== Segment start ==

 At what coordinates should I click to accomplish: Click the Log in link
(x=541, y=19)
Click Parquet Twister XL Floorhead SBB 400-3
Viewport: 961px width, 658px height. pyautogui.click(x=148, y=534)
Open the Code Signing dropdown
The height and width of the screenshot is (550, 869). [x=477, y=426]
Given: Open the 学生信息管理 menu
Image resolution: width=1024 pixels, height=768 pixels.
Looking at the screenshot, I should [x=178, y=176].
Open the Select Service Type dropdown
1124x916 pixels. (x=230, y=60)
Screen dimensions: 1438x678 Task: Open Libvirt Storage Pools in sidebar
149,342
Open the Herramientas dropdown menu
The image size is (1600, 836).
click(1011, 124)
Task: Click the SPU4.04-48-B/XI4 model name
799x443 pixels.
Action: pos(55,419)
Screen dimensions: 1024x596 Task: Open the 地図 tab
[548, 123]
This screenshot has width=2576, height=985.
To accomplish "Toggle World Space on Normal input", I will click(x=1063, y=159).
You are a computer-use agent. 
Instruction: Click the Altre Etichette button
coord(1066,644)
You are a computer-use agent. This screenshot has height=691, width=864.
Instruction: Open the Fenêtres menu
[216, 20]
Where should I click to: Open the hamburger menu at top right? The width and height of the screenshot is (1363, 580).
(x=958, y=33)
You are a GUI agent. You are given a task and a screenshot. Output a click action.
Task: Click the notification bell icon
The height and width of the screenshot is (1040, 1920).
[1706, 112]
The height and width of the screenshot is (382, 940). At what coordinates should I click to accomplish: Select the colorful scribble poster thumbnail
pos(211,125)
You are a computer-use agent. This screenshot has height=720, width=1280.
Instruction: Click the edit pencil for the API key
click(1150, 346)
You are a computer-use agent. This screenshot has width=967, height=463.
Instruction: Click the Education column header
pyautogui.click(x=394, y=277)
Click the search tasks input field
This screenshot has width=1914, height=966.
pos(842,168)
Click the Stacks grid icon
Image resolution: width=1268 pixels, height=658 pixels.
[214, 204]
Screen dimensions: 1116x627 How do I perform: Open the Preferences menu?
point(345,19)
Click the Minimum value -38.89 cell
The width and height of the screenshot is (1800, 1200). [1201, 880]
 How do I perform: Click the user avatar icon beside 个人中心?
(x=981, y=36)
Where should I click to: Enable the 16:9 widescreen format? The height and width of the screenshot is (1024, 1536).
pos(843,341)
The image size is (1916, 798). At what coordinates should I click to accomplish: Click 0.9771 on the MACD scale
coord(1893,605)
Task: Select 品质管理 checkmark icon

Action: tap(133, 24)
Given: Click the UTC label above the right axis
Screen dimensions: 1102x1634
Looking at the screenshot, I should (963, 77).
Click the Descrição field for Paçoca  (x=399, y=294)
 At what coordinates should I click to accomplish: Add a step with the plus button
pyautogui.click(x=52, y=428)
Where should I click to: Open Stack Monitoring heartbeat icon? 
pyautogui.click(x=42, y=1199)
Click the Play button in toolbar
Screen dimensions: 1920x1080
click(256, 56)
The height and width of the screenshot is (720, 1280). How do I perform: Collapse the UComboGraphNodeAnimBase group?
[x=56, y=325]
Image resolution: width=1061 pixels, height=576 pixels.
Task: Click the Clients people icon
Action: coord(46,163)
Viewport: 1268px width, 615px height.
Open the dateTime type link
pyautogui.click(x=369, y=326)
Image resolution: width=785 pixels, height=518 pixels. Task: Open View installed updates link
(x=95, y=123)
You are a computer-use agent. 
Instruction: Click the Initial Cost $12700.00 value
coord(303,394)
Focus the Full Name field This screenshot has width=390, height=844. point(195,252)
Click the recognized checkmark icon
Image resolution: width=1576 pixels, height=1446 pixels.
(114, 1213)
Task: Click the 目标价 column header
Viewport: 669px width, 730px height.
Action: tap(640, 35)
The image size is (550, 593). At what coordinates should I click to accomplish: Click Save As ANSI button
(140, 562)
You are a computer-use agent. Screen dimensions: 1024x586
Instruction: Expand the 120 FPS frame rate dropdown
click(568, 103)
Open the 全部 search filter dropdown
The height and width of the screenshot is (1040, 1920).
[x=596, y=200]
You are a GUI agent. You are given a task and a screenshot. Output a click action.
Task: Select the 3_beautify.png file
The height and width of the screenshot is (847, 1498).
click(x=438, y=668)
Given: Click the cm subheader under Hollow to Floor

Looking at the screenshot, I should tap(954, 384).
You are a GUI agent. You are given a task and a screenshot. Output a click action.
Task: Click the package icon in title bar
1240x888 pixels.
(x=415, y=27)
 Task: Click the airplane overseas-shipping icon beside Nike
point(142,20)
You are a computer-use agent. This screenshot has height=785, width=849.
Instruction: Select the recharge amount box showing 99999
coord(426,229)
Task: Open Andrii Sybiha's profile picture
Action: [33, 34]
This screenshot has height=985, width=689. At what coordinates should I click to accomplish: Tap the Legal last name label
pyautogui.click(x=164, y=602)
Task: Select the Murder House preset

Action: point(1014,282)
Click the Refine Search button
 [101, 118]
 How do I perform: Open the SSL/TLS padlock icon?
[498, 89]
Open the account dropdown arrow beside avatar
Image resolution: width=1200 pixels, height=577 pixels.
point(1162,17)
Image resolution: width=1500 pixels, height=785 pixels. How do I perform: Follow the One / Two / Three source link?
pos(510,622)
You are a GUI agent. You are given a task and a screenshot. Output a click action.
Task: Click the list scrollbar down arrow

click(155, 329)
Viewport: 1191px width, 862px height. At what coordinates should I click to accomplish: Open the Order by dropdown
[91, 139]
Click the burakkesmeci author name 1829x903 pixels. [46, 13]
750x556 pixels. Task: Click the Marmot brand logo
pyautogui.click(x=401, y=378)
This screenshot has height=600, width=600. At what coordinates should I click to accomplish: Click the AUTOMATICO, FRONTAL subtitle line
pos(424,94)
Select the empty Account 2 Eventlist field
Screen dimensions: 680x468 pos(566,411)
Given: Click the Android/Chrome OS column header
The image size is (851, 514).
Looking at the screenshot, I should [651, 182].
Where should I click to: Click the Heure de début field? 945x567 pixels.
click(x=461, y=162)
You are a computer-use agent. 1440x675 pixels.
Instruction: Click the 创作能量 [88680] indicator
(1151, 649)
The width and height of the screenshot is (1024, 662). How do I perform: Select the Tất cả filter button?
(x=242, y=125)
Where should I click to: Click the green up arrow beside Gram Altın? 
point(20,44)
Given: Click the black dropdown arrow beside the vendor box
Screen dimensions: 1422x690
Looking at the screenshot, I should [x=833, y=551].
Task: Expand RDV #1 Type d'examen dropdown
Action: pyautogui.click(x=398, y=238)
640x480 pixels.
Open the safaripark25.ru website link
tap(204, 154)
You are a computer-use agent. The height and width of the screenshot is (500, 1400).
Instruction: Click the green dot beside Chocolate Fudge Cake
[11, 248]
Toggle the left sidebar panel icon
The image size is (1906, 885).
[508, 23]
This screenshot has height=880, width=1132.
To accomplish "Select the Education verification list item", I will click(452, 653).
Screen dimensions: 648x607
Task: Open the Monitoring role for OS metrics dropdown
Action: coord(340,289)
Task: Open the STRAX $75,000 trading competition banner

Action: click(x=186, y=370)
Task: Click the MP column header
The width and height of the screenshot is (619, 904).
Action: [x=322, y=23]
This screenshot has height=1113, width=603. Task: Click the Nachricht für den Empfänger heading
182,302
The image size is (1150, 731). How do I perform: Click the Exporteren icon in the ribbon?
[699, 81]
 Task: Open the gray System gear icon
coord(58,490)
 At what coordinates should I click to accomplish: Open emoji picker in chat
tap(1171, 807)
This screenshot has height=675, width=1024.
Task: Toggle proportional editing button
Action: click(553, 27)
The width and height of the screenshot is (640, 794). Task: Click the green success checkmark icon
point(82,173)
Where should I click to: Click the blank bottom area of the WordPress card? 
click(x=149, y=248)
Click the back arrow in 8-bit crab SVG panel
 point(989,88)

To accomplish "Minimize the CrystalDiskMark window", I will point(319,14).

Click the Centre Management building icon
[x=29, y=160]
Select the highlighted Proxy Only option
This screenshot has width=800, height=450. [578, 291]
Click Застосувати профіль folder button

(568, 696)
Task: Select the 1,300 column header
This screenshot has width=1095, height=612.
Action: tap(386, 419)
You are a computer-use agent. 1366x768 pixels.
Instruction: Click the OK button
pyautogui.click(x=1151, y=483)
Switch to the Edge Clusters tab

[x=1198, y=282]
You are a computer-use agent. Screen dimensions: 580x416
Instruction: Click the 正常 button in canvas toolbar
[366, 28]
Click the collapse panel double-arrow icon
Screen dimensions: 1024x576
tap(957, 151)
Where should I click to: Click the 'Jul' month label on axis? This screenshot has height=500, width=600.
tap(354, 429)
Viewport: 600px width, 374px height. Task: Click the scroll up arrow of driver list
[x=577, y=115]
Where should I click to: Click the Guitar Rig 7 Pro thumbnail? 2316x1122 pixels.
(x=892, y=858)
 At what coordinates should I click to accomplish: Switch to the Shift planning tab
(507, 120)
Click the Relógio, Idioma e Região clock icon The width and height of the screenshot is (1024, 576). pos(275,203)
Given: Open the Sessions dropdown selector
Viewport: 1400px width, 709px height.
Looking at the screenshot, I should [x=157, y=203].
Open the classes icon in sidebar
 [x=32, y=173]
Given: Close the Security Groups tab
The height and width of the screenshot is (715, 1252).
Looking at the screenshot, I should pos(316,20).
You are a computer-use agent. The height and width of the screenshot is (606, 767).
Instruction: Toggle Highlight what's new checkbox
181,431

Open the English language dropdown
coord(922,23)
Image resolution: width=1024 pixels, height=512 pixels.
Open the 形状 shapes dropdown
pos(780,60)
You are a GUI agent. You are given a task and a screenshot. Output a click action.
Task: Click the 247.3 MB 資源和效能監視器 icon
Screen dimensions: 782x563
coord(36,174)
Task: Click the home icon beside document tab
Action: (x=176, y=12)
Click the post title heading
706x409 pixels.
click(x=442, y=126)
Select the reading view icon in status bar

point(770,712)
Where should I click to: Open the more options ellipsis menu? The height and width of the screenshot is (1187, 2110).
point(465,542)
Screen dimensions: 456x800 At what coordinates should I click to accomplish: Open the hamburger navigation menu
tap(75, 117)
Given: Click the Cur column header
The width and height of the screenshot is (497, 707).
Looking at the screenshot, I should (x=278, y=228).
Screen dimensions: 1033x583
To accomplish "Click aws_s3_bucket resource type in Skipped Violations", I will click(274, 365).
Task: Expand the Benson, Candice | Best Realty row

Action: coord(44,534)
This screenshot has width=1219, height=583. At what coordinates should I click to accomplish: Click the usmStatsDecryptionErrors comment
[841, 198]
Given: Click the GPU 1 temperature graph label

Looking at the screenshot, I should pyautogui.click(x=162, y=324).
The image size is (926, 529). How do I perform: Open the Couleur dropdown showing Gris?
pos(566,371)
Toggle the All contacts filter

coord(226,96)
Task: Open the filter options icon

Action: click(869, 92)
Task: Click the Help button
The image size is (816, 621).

== Segment end ==

**Work task**
Please reproduce exactly the lines in the listing above from the one containing "Given: Close the Security Groups tab" through the one containing "Image resolution: width=1024 pixels, height=512", both included, and nothing more.

**Response**
Given: Close the Security Groups tab
The height and width of the screenshot is (715, 1252).
Looking at the screenshot, I should pos(316,20).
You are a computer-use agent. The height and width of the screenshot is (606, 767).
Instruction: Toggle Highlight what's new checkbox
181,431

Open the English language dropdown
coord(922,23)
Image resolution: width=1024 pixels, height=512 pixels.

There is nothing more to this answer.